• [DATA FOR PROCESSING]
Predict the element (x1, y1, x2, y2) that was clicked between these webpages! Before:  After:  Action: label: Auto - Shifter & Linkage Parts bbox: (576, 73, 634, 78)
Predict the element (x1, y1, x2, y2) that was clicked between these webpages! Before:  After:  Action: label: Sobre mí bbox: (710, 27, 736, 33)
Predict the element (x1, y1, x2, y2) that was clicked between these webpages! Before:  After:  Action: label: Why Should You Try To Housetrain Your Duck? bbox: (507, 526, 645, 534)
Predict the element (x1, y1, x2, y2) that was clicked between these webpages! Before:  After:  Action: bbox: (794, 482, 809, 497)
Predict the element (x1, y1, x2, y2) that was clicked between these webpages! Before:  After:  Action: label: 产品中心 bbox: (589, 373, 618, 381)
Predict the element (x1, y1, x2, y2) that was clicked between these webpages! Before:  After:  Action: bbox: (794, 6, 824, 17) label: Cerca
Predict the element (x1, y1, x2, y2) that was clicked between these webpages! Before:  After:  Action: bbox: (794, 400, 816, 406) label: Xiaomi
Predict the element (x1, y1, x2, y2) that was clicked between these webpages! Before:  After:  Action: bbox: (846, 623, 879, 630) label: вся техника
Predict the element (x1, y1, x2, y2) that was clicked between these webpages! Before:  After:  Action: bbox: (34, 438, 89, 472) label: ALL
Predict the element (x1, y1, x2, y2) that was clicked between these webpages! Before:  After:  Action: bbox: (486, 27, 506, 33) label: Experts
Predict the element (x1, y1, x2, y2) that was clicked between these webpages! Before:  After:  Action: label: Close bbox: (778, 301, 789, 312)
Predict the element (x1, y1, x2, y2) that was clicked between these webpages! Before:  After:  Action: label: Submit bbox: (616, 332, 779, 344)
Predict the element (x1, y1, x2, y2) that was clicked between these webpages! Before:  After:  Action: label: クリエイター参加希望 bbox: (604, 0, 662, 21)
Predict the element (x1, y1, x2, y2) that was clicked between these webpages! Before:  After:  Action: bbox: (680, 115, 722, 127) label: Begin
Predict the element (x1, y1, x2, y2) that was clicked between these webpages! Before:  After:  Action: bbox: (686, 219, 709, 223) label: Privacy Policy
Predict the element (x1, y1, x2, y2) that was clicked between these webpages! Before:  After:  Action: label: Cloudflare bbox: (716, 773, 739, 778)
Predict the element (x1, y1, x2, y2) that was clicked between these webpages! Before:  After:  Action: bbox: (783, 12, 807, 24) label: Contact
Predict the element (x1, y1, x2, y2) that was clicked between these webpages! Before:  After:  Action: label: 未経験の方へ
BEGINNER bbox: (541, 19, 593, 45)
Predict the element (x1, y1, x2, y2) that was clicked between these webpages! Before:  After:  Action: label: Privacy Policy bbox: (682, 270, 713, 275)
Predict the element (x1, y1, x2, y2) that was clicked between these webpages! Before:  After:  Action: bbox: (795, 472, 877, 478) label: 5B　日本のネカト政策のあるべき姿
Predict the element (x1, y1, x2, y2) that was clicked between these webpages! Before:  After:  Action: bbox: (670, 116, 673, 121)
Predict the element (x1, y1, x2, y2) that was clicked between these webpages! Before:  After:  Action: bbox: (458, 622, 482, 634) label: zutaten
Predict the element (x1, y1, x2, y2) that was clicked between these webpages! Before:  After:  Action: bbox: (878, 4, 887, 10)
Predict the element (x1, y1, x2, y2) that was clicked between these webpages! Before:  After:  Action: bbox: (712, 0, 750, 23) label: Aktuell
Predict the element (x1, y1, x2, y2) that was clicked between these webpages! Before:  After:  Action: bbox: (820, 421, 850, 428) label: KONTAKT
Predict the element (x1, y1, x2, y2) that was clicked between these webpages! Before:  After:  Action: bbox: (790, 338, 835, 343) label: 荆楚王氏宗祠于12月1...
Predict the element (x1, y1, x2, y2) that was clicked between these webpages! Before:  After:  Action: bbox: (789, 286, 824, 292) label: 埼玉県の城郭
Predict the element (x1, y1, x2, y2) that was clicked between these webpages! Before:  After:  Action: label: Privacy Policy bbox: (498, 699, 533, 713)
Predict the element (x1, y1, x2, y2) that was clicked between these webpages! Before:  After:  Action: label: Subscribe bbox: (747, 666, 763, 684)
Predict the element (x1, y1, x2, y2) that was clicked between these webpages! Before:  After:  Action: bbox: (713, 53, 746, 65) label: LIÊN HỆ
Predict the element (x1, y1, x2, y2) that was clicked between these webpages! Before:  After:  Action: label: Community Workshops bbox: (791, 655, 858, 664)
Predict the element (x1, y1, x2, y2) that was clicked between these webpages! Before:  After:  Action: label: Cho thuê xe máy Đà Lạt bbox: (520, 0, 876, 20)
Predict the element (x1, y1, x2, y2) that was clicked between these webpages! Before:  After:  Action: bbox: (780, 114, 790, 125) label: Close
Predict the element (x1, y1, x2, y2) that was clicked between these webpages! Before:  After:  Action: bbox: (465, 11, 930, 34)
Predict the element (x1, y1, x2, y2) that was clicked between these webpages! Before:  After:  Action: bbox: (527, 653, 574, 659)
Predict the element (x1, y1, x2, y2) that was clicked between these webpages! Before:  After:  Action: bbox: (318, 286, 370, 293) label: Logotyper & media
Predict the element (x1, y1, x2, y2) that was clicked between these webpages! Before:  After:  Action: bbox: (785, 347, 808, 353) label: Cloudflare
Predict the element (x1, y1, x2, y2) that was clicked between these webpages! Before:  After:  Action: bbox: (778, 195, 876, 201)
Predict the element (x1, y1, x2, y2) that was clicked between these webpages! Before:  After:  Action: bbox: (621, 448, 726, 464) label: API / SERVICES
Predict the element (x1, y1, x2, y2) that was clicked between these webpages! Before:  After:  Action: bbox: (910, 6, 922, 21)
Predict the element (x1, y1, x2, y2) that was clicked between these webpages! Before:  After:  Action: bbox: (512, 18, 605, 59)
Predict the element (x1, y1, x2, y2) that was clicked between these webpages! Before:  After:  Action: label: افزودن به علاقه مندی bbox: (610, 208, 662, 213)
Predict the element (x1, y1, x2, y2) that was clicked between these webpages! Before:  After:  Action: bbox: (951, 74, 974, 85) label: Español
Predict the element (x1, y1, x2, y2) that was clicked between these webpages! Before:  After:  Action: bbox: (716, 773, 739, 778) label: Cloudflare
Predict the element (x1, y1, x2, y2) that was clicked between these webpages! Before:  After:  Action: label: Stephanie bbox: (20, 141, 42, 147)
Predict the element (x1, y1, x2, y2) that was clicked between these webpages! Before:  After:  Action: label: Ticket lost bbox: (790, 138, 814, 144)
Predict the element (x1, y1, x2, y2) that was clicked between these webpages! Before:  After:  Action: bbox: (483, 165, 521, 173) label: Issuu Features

• [WHAT TO WORK ON]
Rename "webpages" to "web pages" in the items starting at the line that contains "655, 858, 664)" and ending at the line that contains "125) label: Close". Output only those lines, with nothing else changed.

• [SOLUTION]
Predict the element (x1, y1, x2, y2) that was clicked between these web pages! Before:  After:  Action: label: Community Workshops bbox: (791, 655, 858, 664)
Predict the element (x1, y1, x2, y2) that was clicked between these web pages! Before:  After:  Action: label: Cho thuê xe máy Đà Lạt bbox: (520, 0, 876, 20)
Predict the element (x1, y1, x2, y2) that was clicked between these web pages! Before:  After:  Action: bbox: (780, 114, 790, 125) label: Close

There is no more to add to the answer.